*Problem to solve*.
Output the lines below from the one containing "The height and width of the screenshot is (681, 978)." through the end of the listing, inclusive, exactly as they appear, and nothing further.
*** Opening Material for the task ***
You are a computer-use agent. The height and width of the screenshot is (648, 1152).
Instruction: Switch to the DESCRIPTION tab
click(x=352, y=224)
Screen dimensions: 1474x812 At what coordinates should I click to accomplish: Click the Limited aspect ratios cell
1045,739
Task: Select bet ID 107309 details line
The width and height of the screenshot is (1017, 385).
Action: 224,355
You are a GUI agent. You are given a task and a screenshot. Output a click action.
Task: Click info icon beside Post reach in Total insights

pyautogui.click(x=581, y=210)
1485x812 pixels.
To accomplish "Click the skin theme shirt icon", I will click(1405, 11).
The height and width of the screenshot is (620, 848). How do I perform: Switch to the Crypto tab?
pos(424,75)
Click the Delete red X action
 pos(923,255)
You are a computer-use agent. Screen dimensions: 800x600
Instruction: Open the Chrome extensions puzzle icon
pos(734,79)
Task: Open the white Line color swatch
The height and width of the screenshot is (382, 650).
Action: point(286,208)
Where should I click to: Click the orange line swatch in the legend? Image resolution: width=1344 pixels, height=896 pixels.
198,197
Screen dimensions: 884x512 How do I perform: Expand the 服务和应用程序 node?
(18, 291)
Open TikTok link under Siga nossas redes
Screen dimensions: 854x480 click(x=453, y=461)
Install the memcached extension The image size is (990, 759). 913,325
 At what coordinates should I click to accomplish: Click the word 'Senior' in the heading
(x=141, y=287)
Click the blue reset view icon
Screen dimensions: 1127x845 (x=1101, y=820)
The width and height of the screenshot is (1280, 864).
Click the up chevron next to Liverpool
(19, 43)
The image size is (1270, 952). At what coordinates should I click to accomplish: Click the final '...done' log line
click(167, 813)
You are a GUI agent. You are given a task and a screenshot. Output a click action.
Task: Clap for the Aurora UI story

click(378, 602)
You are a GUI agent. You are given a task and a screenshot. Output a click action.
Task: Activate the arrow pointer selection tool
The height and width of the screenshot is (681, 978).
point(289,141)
*** Closing Material for the task ***
*Response for this exercise*.
The height and width of the screenshot is (681, 978).
point(289,141)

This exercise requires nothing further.